(Source excerpt):
For the detailed evaluation, 27 datasets have been selected. These datasets include 17 monthly datasets, 5 seasonal (3-monthly) datasets, and 5 annual datasets.

For the monthly and seasonal datasets, the QFA parameters are initiated from the findings of preliminary evaluation as (60, 0) and (60, 1) respectively. By linear interpolation, the initial parameters for the annual datasets are selected as (60, 6). As with the optimization carried out on the monthly datasets in the preliminary evaluation, this chapter optimizes the parameters for the seasonal and annual datasets.

The QFA was executed using the SAS code. Both the simple historic average and the median were computed within Microsoft Excel spreadsheets. All the comparison of results between the algorithms and the expert benchmarks, including plotting of graphs, were also performed in Microsoft Excel spreadsheets.

7.3 Optimization of QFA Parameters

For the monthly datasets, no further optimization was performed. The parameter values recommended from the preliminary evaluation (60, 0) were used mainly. However four of the seventeen monthly datasets (datasets 21, 23, 24 and 27) did not converge for these parameter values. Therefore, the parameter value combination of (80, 0) was used for these datasets.

For both the seasonal and the annual datasets, optimal parameter value selection based on t-tests was not feasible, since only 5 datasets were evaluated. The main purpose of the particular values selected in this study is to provide a broad guideline and initial parameter selection for several different datasets.

Parameter values for the five seasonal (3-monthly) datasets were optimized in the same manner as described in the previous chapter. In addition to (60, 1), the following three parameter value combinations were evaluated in detail: (40, 1), (40, 2), and (60, 2). Dataset 14 did not converge for (40, 2). LNCW was highest for all the datasets, for (60, 1). And the SDN was lowest for all the datasets, for (40, 2). SDN and AD for all the datasets were comparable for (40, 1) and (15, 2). However, LNCW for (40, 1) was consistently smaller for (40, 1) than (60, 2). For these reasons, the parameter value combination (40, 1) is selected in this study for the seasonal datasets.

For annual datasets, comprising 1 full year of data, parameter optimization was carried out in the same manner as for the seasonal datasets. Beyond the parameter value combination of (60, 6) explained above, several other parameter value combinations were evaluated, towards optimization. The other parameter values evaluated were: Q= (40 and 60), and FI = (2, 4, 6, 8, and 10). Of these 10 combinations evaluated, (60, 8) is selected for the current study, because of its yielding of higher AD, smaller LNCW and higher SDN values.

7.4 Evaluation Results

As explained in section 3.4.2, the normal traffic pattern identified by each algorithm, for each dataset, is individually compared to the benchmark established by each expert. Then the following two error statistics are computed: Mean Absolute Error (MAE) and Mean Absolute Percentage Error (MAPE), for three periods of the day: the entire day, the AM peak period and the PM peak period. Graphs of these error metrics are presented here in Figures 7-1 to 7-9.

FIGURE 7-1 AM Peak – Mean Errors

FIGURE 7-2 AM Peak – Mean Absolute Errors (MAE)

FIGURE 7-3 AM Peak – Mean Absolute Percentage Errors (MAPE)

FIGURE 7-4 PM Peak – Mean Errors

FIGURE 7-5 PM Peak – Mean Absolute Errors (MAE)

(Short task 1): List the three periods of the day for which the QFA evaluation text says the error statistics are computed.
The entries that follow have no connection to the QFA evaluation text.

(Data to use):

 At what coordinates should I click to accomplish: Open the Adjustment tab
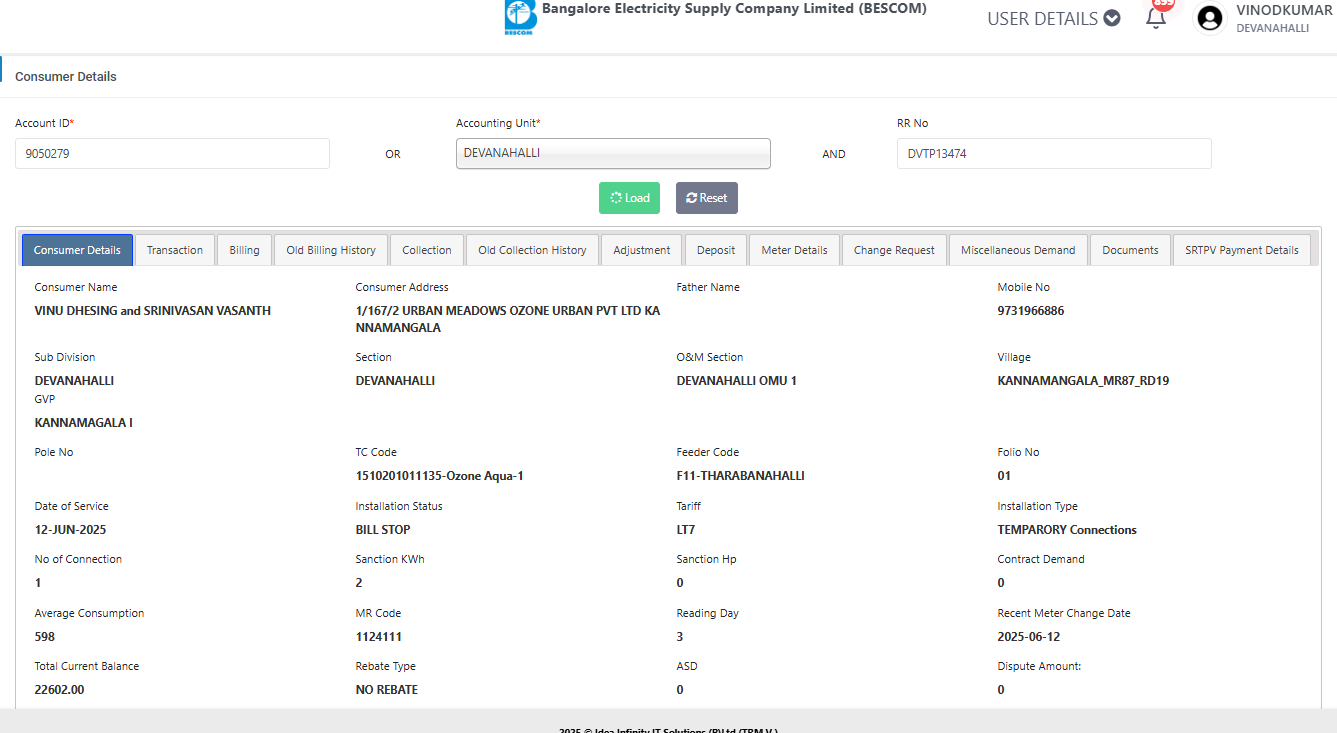click(642, 250)
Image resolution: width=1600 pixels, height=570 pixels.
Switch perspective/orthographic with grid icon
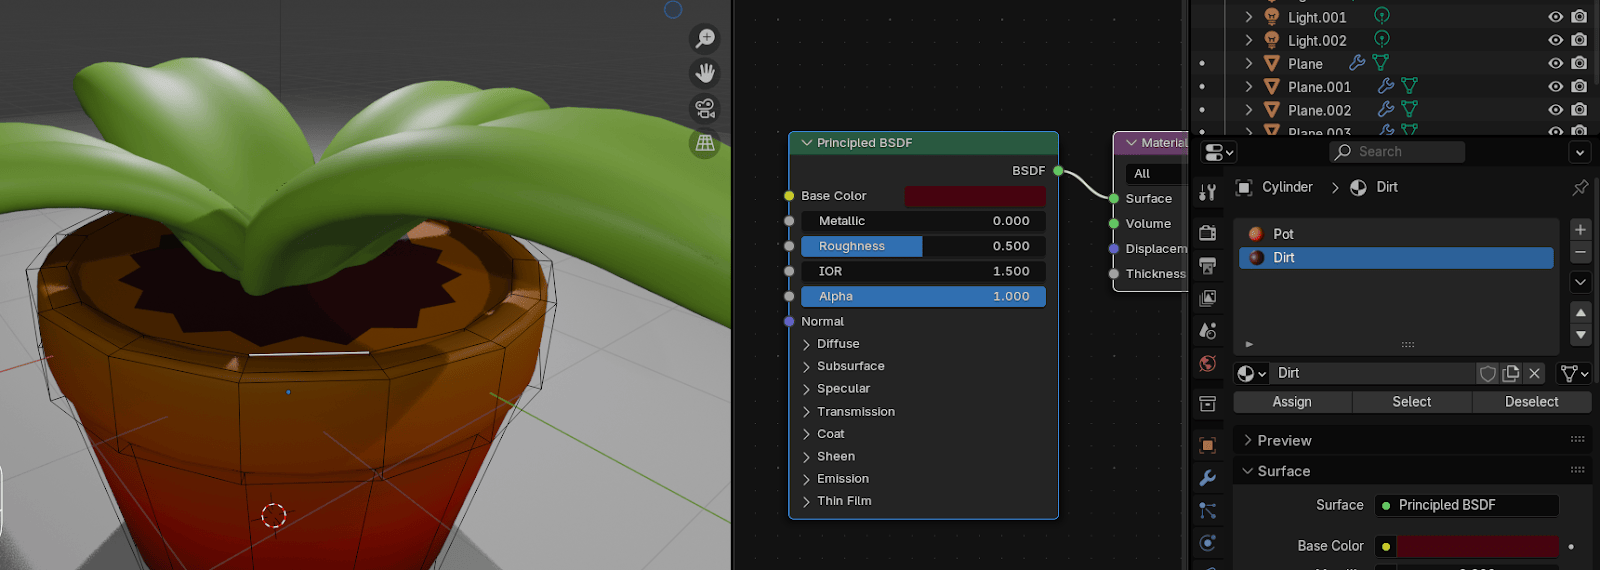tap(705, 143)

(Short task 2): Give the stretch of the entries from the line containing "Image resolution: width=1600" through the end of the entries as a numbered list, with blank lines left out and the pictures omitted.

(Full output 1):
- The entire day
- The AM peak period
- The PM peak period

(Full output 2):
1. Image resolution: width=1600 pixels, height=570 pixels.
2. Switch perspective/orthographic with grid icon
3. tap(705, 143)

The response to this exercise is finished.